Algumas considerações sobre o Rol dos devedores à Igreja

0
1233

Rol das Bulas que se deram fiadas até o S. Miguel nesta igreja de Argevai, que pagarão a Manuel Pires Peneirado (*).

No artigo deste mês, vou tecer algumas considerações possíveis sobre este
documento. O livro está muito deteriorado, com várias folhas rasgadas, tornando-se de difícil leitura. Data de entre 1566 a 1612, e encontra-se riscado na sua grande parte. De qualquer forma, há alguns pontos que podem ser aqui analisados.

Sabemos que bula poderia ser um documento ou um decreto, com selo de Papas ou de Soberanos, em ouro, prata ou chumbo, atestando assim a sua autenticidade. Ou poderia ser um documento pontifício escrito em pergaminho com selo papal, gravado em chumbo ou cera.
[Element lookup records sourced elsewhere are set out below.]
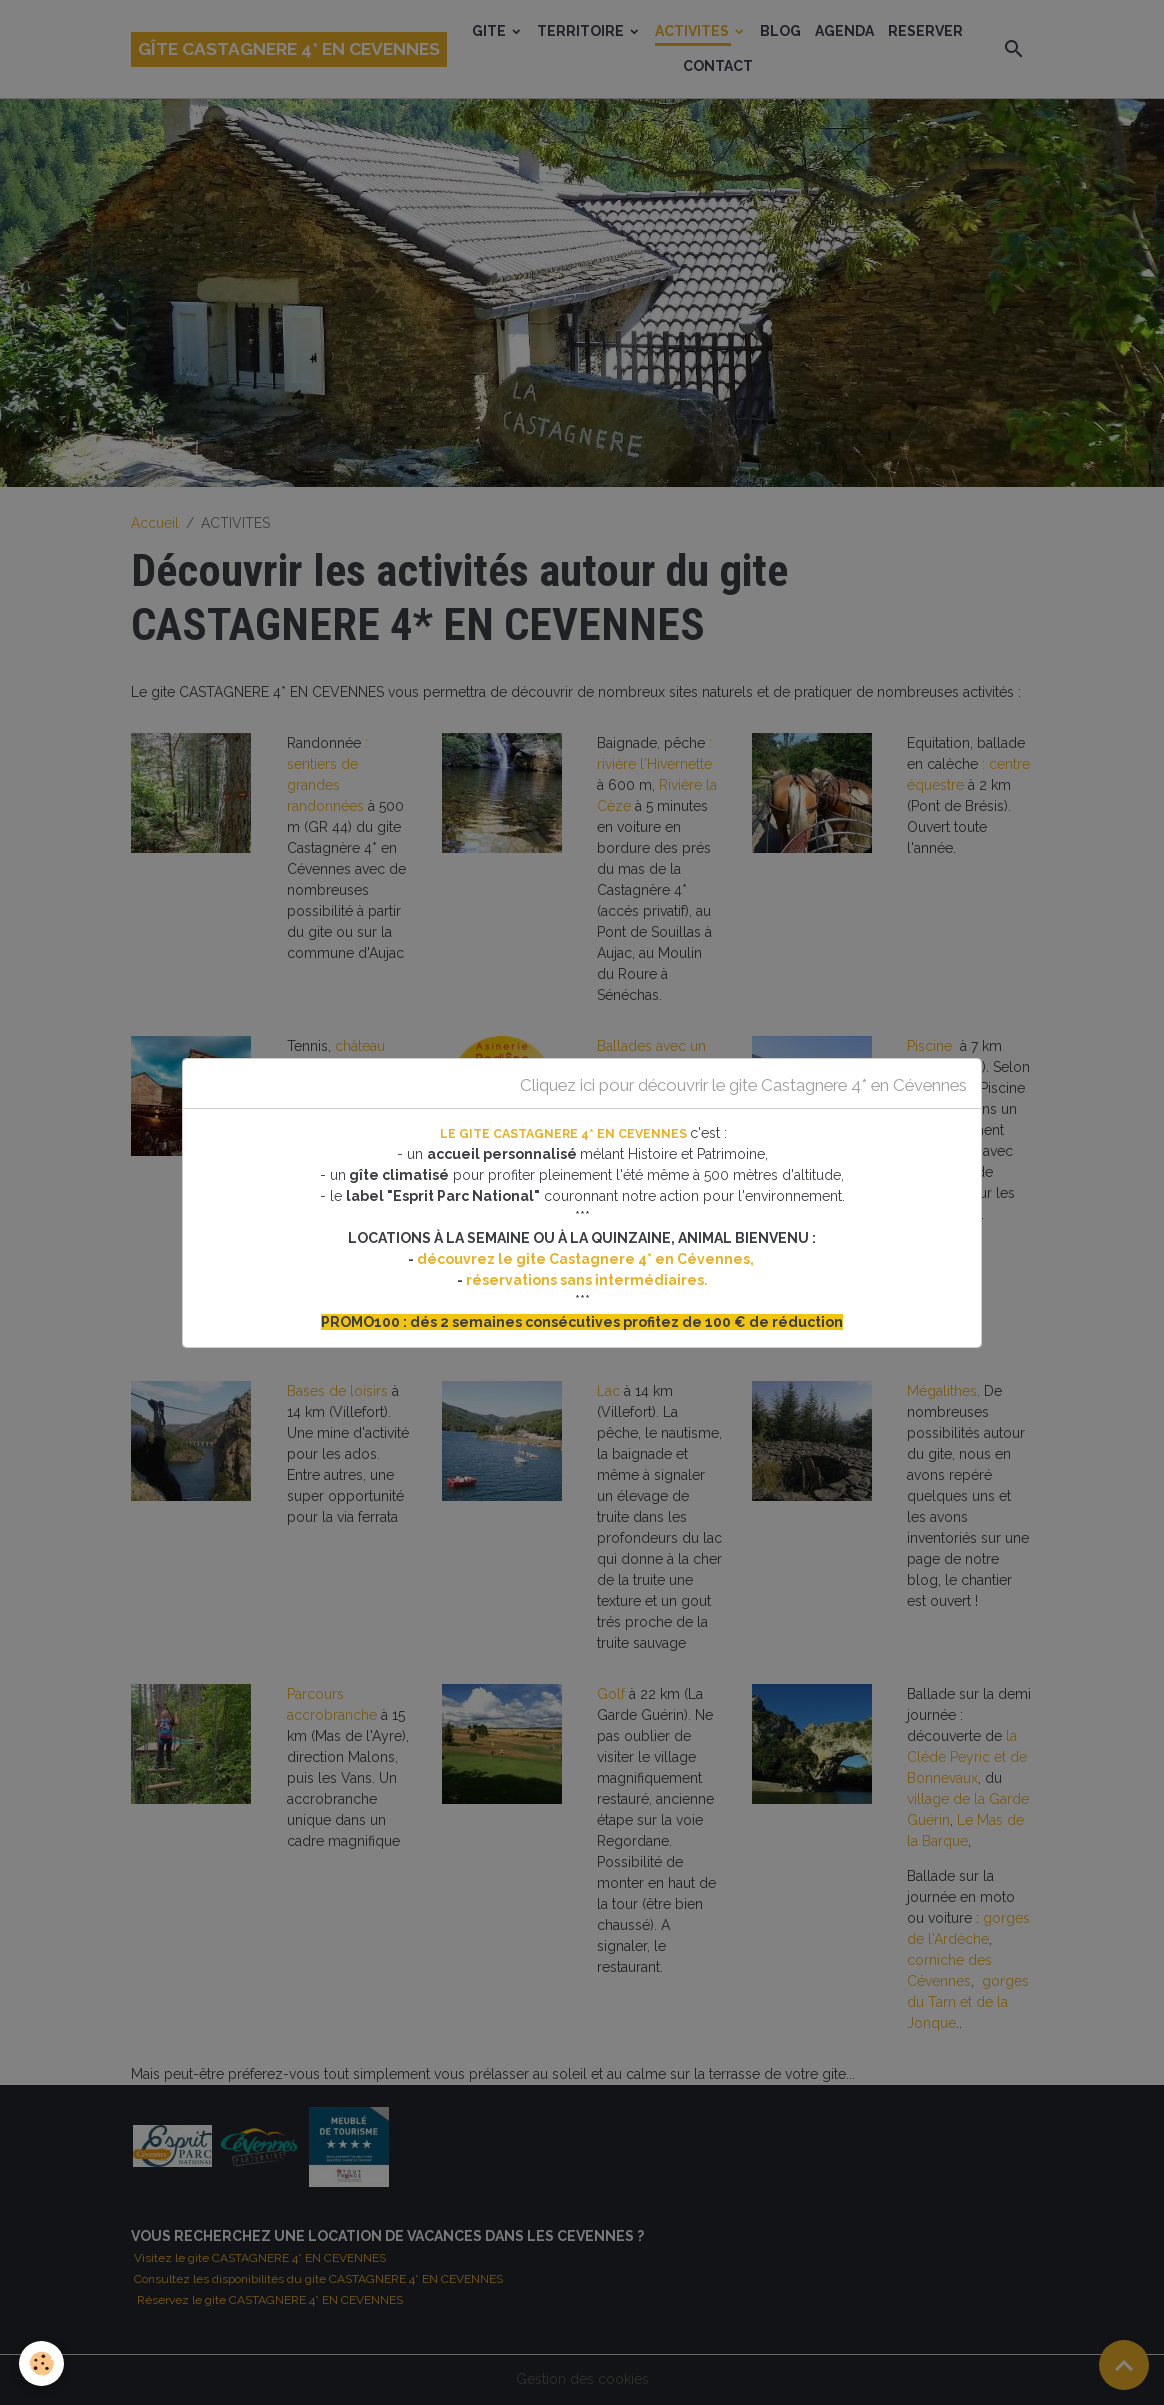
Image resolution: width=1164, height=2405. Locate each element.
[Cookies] (42, 2363)
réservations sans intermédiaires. (587, 1280)
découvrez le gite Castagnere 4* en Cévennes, (587, 1259)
Podia ainda ser uma dispensa de certas práticas religiosas, concedidas por bispos.

Neste caso, em particular, dizia respeito à listagem dos fregueses que receberam indulgências a crédito, provavelmente relativas às bulas da Santa Cruzada. Estas tinham de ser pagas, até a Festa de S. Miguel, padroeiro da freguesia de Argivai, ou seja até 29 de setembro. Curiosa a escolha desta data. Não nos esqueçamos que a festa religiosa de
S. Miguel coincide com as atividades cíclicas da vida agrícola. Aliás no Norte, associase o nome deste santo, ao período do final das colheitas, em que deviam ser pagas as rendas e revistas as contas. “Pelo São Miguel”, expressão muito utilizada no mundo rural, para o fim do verão e início do outono.

A igreja de Argivai surge neste documento das bulas como igreja de Argevai, o que é perfeitamente compreensível, se tivermos em atenção a data do documento. Sendo uma variante do nome pelo qual é atualmente conhecida – Argivai.
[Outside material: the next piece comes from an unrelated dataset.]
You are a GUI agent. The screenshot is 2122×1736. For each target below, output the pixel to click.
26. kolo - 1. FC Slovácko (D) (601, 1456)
Assim, os habitantes e devotos da igreja deviam acertar as suas contas com Manuel Pires que recebendo as quantias em falta, riscava no documento, comprovando assim o seu respetivo pagamento. Este Manuel Pires tinha como alcunha na freguesia o peneirado. Manuel Pires poderia muito bem pertencer às primeiras famílias de caseiros ou lavradores de Argivai. O sobrenome Pires surge no Tombo de Argivai de 1589.
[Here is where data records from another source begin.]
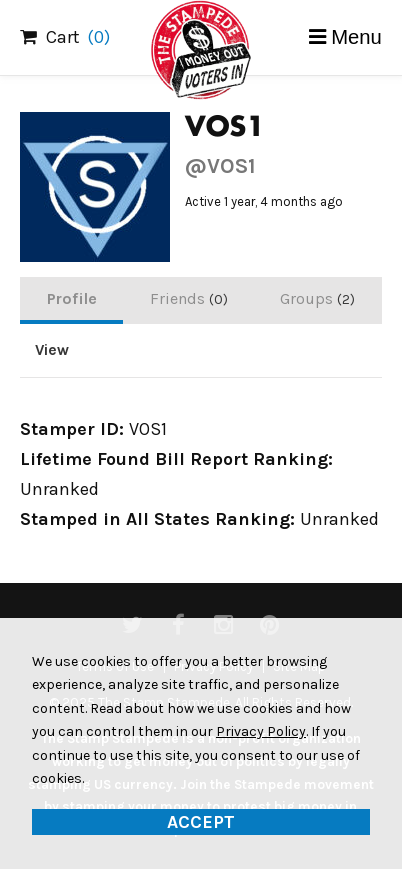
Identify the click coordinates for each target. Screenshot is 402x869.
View (52, 350)
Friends (189, 298)
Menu (356, 37)
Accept (201, 822)
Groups (317, 298)
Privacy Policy (261, 731)
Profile (72, 298)
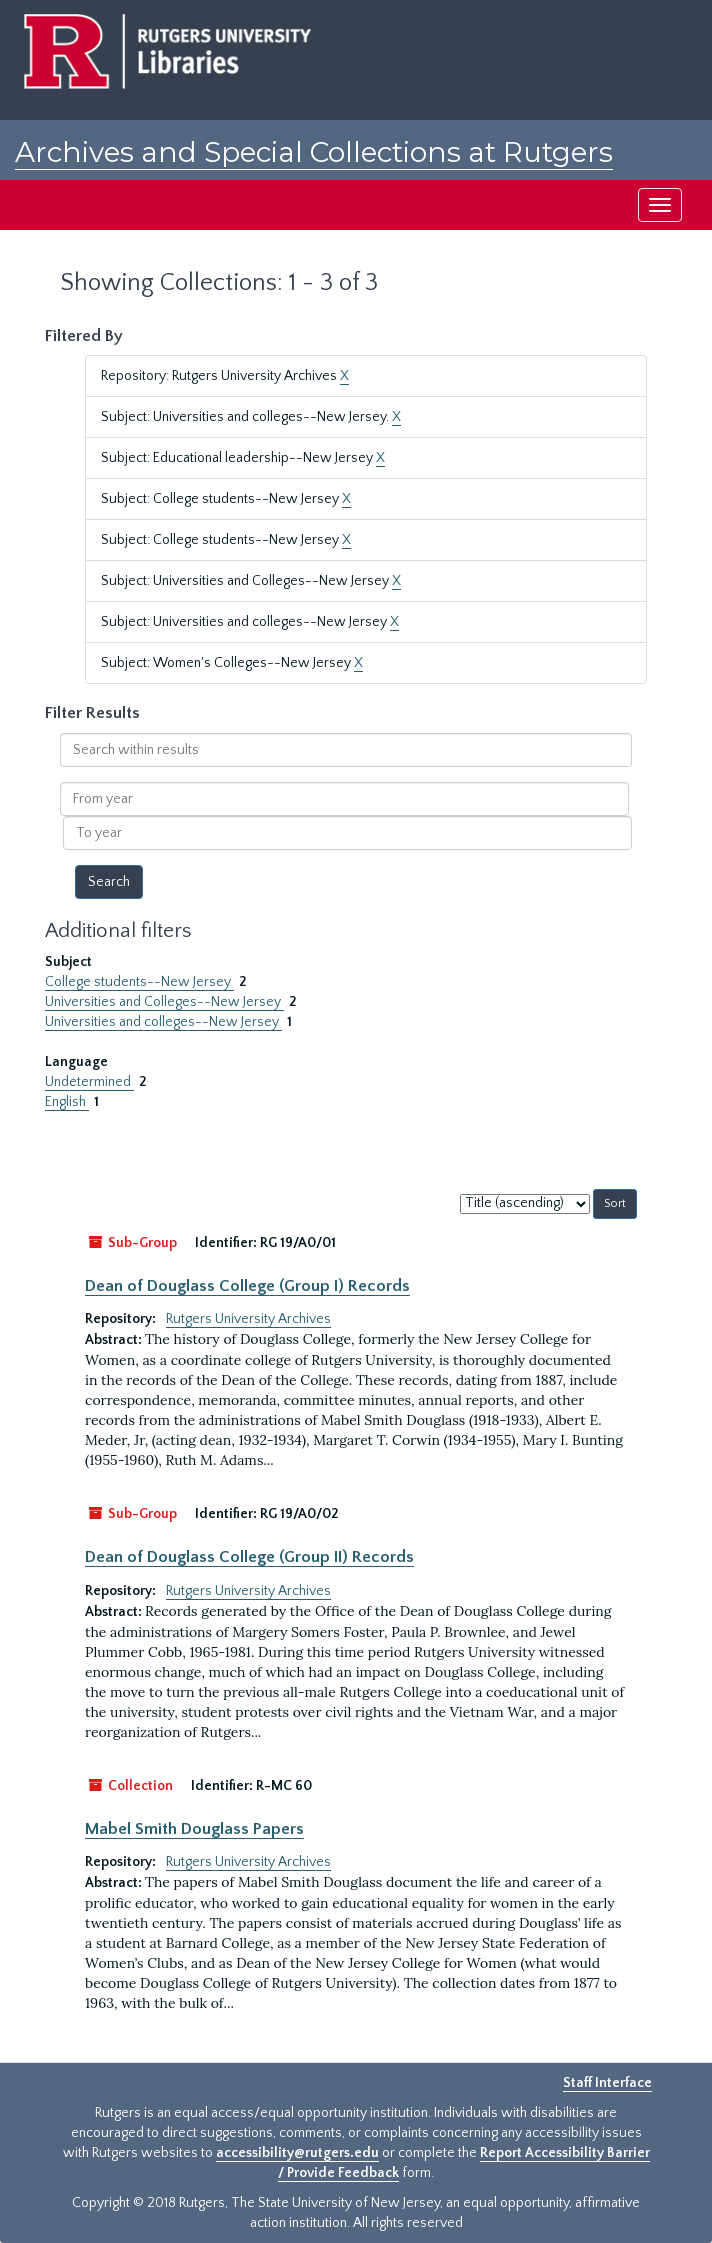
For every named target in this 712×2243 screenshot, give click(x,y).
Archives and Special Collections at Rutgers (314, 152)
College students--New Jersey (139, 982)
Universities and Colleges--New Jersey (164, 1002)
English (67, 1102)
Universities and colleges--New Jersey (163, 1022)
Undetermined (89, 1082)
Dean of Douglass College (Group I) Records (247, 1286)
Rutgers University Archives (248, 1319)
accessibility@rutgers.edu (297, 2153)
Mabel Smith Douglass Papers (194, 1829)
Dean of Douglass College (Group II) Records (249, 1557)
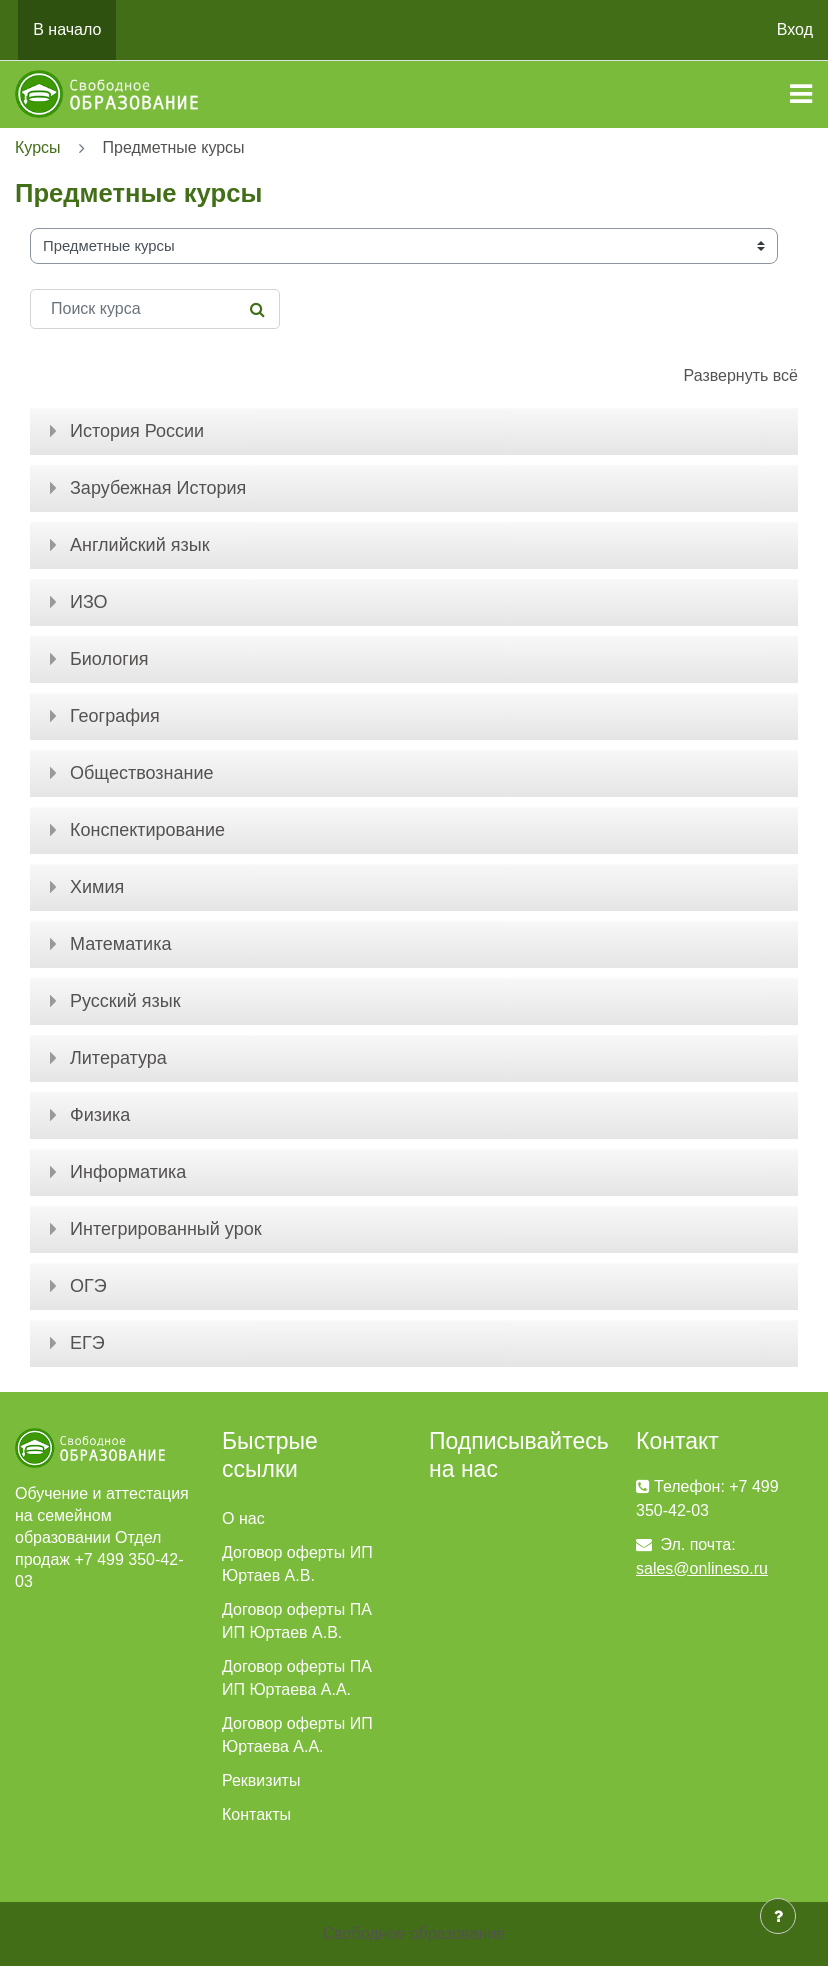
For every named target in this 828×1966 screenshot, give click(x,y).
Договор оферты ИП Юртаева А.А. (297, 1735)
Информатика (128, 1172)
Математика (120, 944)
Aparece associado a testemunhas na feitura do Tombo, pois este documento precisava de ser confirmado por homens bons, discretos, espertos e antigos bem conhecedores de todas as propriedades e terras da freguesia. Neste mesmo tombo aparecem como testemunhas os lavradores: Gonçalo Gomes e João Pires, e como caseiros: Duarte
Afonso, Inácio Fernandes, Manuel Pires, Pedro Pires. Seria este Manuel Pires, o peneirado? Talvez possamos descobrir mais à frente.

Sabemos com certezas que Pires o peneirado, responsável pelo cumprimento dos pagamentos das bulas, faleceu nesta freguesia de Argivai a 26 de março de 1618, tendo recebido todos os sacramentos da
Santa Igreja.

Sofia Teixeira

(*) A.D.P Sec. Registo Civil. Concelho da Póvoa de Varzim. Freguesia de Argivai (S. Miguel) 1566 a 1662. Livro M. Nº 1 – Rol das
Bulas que se deram fiadas até o S. Miguel nesta igreja de Argevai, que pagarão a Manuel Pires Peneirado.